**ABOUT THIS EXERCISE:**
Set down, please, exactly the lines below that run from the line with "28 สิงหาคม 2026 - 21:52 น. (119, 2017)" to the line with "child's brain (28, 1839)", both lines included.

**TASK INPUTS:**
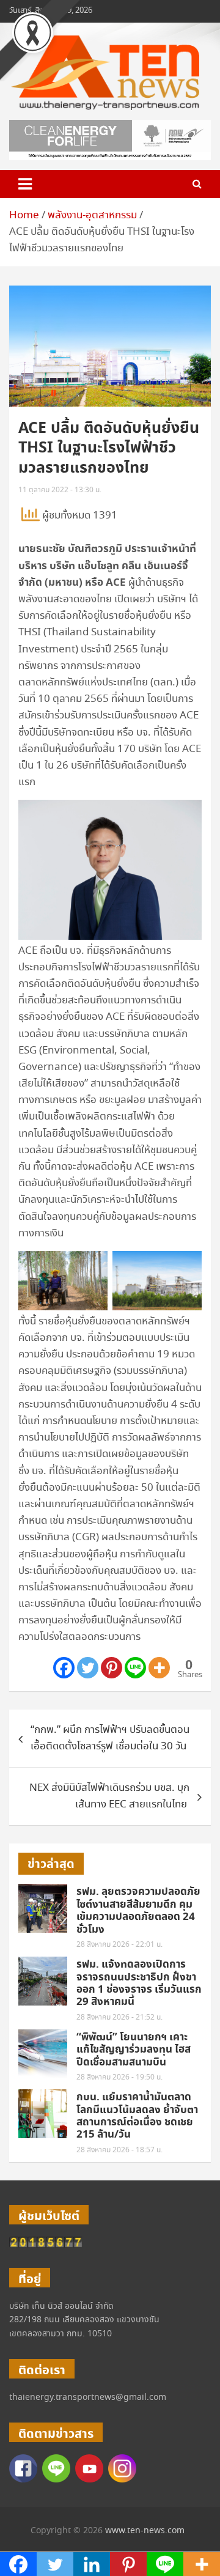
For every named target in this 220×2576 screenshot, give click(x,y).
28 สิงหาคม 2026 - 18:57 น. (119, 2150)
...
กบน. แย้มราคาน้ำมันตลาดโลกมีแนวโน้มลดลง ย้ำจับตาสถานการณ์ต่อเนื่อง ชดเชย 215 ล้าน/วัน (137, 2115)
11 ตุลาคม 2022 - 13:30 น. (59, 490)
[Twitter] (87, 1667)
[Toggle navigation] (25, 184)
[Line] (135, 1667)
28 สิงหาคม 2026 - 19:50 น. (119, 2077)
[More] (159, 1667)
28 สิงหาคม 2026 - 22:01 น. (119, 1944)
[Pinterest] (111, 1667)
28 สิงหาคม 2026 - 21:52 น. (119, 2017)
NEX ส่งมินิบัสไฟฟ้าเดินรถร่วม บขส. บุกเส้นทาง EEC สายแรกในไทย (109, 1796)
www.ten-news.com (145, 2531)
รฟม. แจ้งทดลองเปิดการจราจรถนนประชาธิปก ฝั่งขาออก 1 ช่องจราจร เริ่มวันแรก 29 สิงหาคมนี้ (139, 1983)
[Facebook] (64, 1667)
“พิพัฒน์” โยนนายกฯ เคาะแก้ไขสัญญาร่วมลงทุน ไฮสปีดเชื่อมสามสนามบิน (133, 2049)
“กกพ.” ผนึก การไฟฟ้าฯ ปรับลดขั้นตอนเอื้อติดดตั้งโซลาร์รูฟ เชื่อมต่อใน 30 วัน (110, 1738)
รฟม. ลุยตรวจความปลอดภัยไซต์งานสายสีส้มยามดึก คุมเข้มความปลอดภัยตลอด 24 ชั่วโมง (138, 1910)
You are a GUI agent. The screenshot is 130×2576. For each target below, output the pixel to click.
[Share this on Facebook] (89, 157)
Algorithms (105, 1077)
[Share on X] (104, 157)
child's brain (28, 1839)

**SOLVED PROBLEM:**
28 สิงหาคม 2026 - 21:52 น. (119, 2017)
NEX ส่งมินิบัสไฟฟ้าเดินรถร่วม บขส. บุกเส้นทาง EEC สายแรกในไทย (109, 1796)
www.ten-news.com (145, 2531)
รฟม. แจ้งทดลองเปิดการจราจรถนนประชาธิปก ฝั่งขาออก 1 ช่องจราจร เริ่มวันแรก 29 สิงหาคมนี้ (139, 1983)
[Facebook] (64, 1667)
“พิพัฒน์” โยนนายกฯ เคาะแก้ไขสัญญาร่วมลงทุน ไฮสปีดเชื่อมสามสนามบิน (133, 2049)
“กกพ.” ผนึก การไฟฟ้าฯ ปรับลดขั้นตอนเอื้อติดดตั้งโซลาร์รูฟ เชื่อมต่อใน 30 วัน (110, 1738)
รฟม. ลุยตรวจความปลอดภัยไซต์งานสายสีส้มยามดึก คุมเข้มความปลอดภัยตลอด 24 ชั่วโมง (138, 1910)
You are a GUI agent. The screenshot is 130×2576. For each target below, output the pixel to click.
[Share this on Facebook] (89, 157)
Algorithms (105, 1077)
[Share on X] (104, 157)
child's brain (28, 1839)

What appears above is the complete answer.